Can you please tell us a little about the Dance Iquail mission statement, what inspired it, and how the company came about?
Johnson: When founding Dance Iquail in 2007, I wanted to create a 21st century company that that would not only educate and empower dancers and audiences, but also be a positive influence to inner city youth through education and community awareness.
Dance Iquail's mission is to use the art of dance as a conduit for combating issues of social justice often experienced by the disadvantaged. Working in the universal language of movement, we create and present programs that confront the destructive and divisive nature of racism, sexism, violence, drug and alcohol abuse, the needs of the poor, and the importance of family support and unity. These debilitating problems affect all people because they transcend limitations of ethnicity, gender, or social status. Dance Iquial's ultimate priority is to reflect those beliefs through its works and through the diversity of our artists, staff, and our programming.

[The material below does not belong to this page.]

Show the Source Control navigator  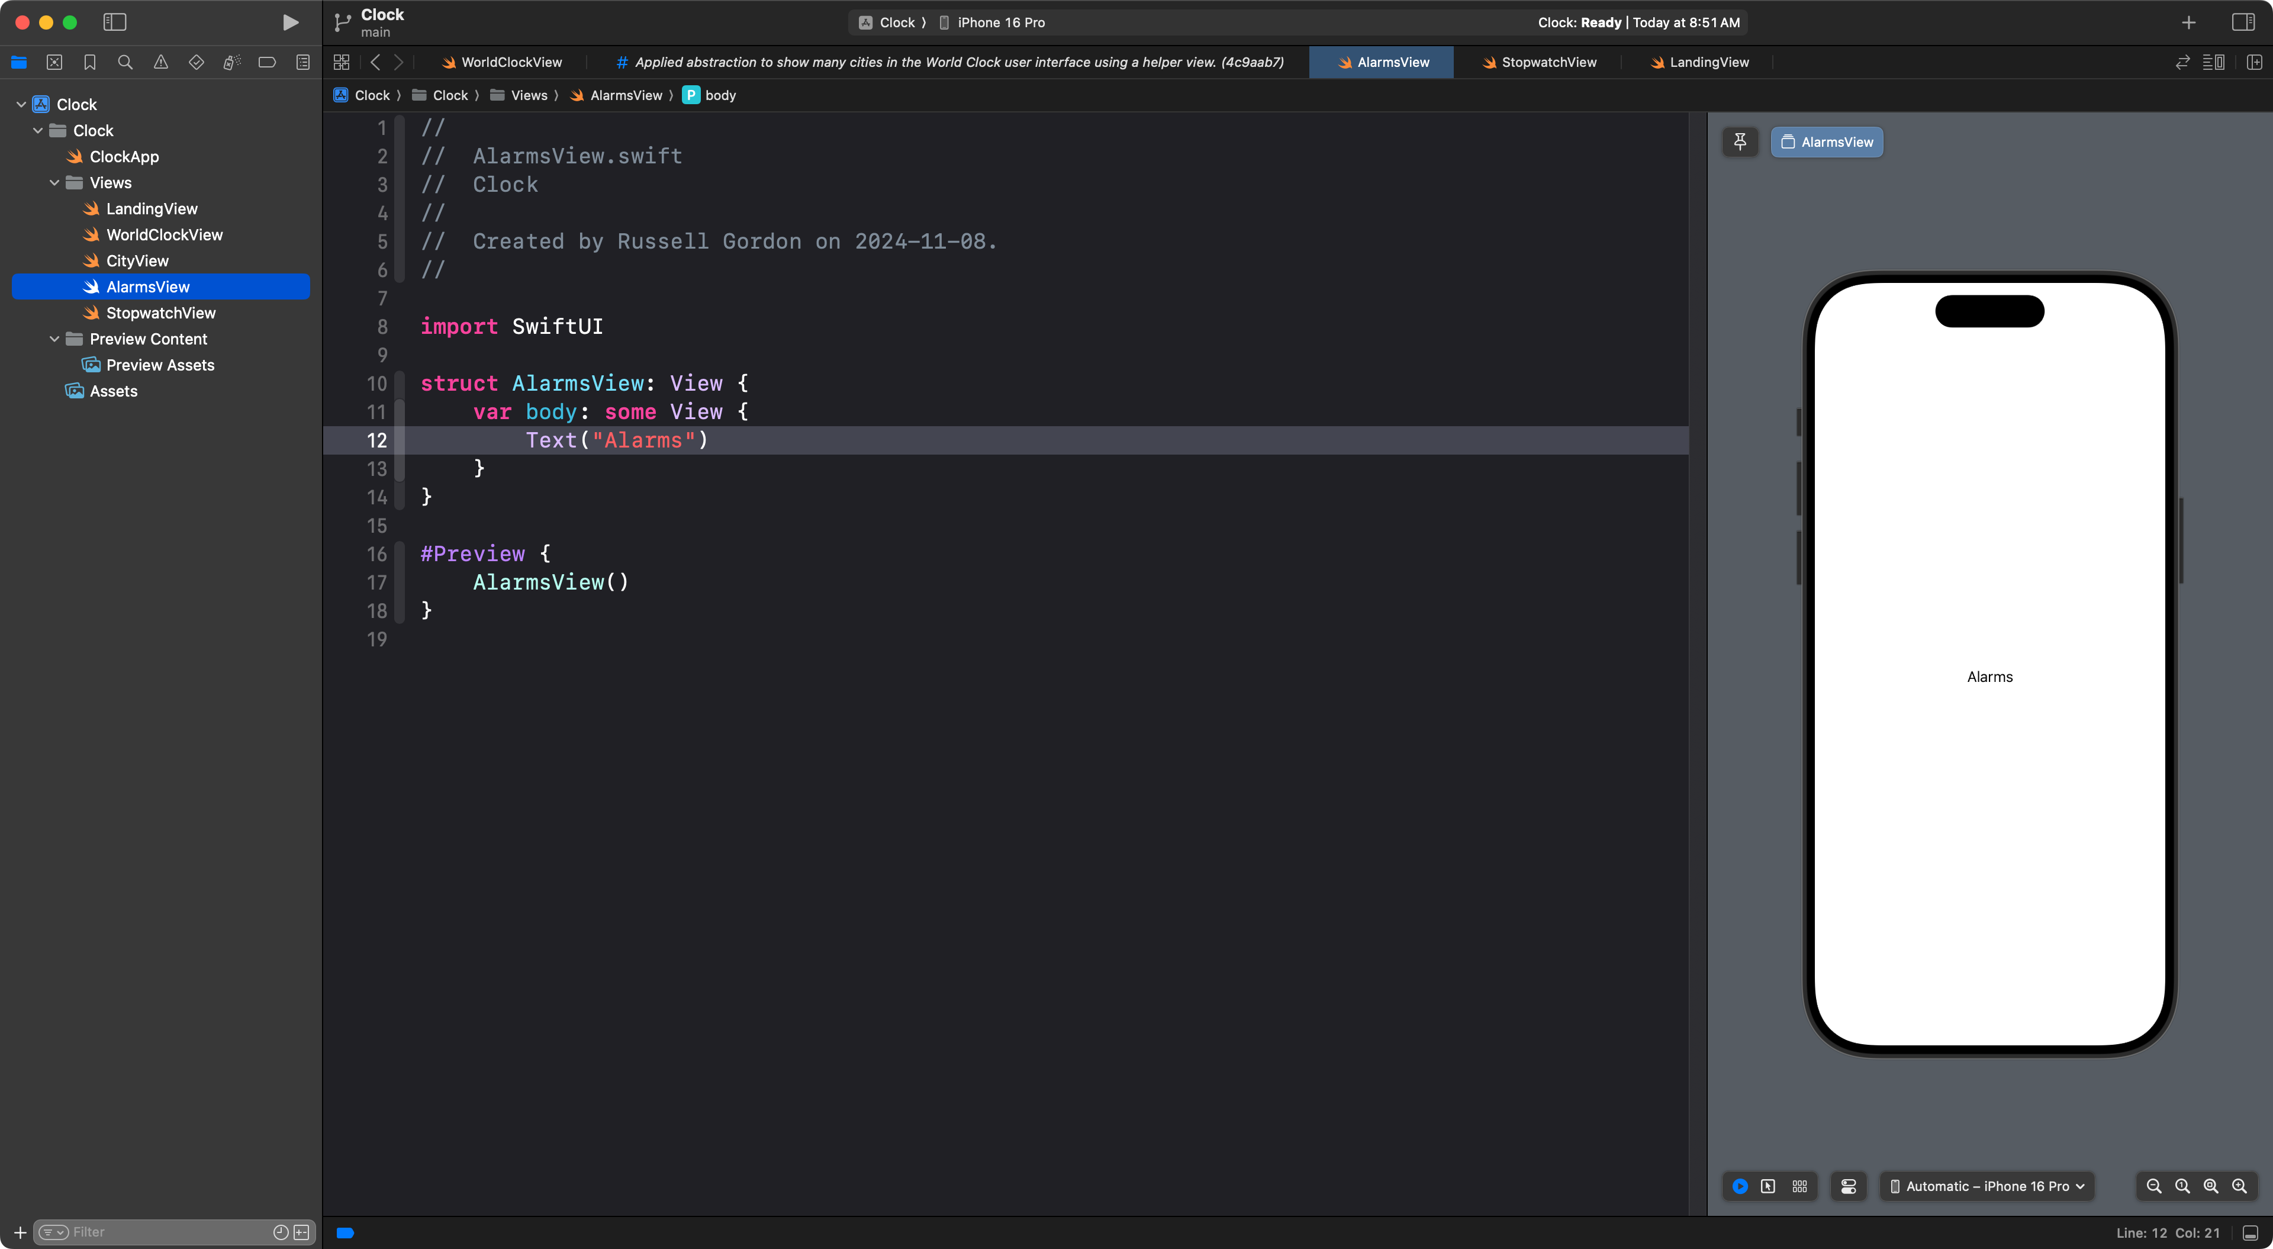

What kind of dancers do you look for?
Johnson: Dance Iquail holds auditions annually for interested dancers who have technical proficiency in modern dance and classical ballet equally. Generally our auditions are held in the fall and we encourage dancers with a professional caliber of dance training and performance experience of all ethnicities and dance backgrounds to apply. We particularly look for dancers who are performers on stage. It's important that the dancers of Dance Iquail be able to act in addition to having versatile technique. So much of our work is about the human spirit-suffering, joys, love, pains-that it is imperative to hire dancers who will convey these messages to the people in the audience. They need to recognize the pain of loss or the joy of friendship.
What are some of your goals for the dancers in the company?
Johnson: First and foremost I teach my dancers to be human beings above being dancers-to connect to people on the most basic of levels. It's in this vein that we can truly have the biggest impact on people's lives. When cultures and/or languages create a divide between us we can understand each other by the things we experience. This is what I hope one sees in a Dance Iquail performance.
It's so important for me to give them the experience of working with other choreographers and artists. In doing so, they can grow as artists who have built a vocabulary of work and experience that will make them masterful artists in their own right. This season we are celebrating our 5th anniversary with three major dance concerts coming up this year, each of which will feature new works by guest choreographers from a variety of styles and genres. Currently, we are working with Christopher Ralph, a young contemporary choreographer who creates a fluid, circular movement style with driving counterpointing rhythms and moves fast across space. The second choreographer is Ja'Mailk, a contemporary ballet choreographer whose work is very intricate and technical. The dancers are getting to have these different experiences that offer invaluable skill development and growth that will propel them forward, and make for great performances in our spring concert!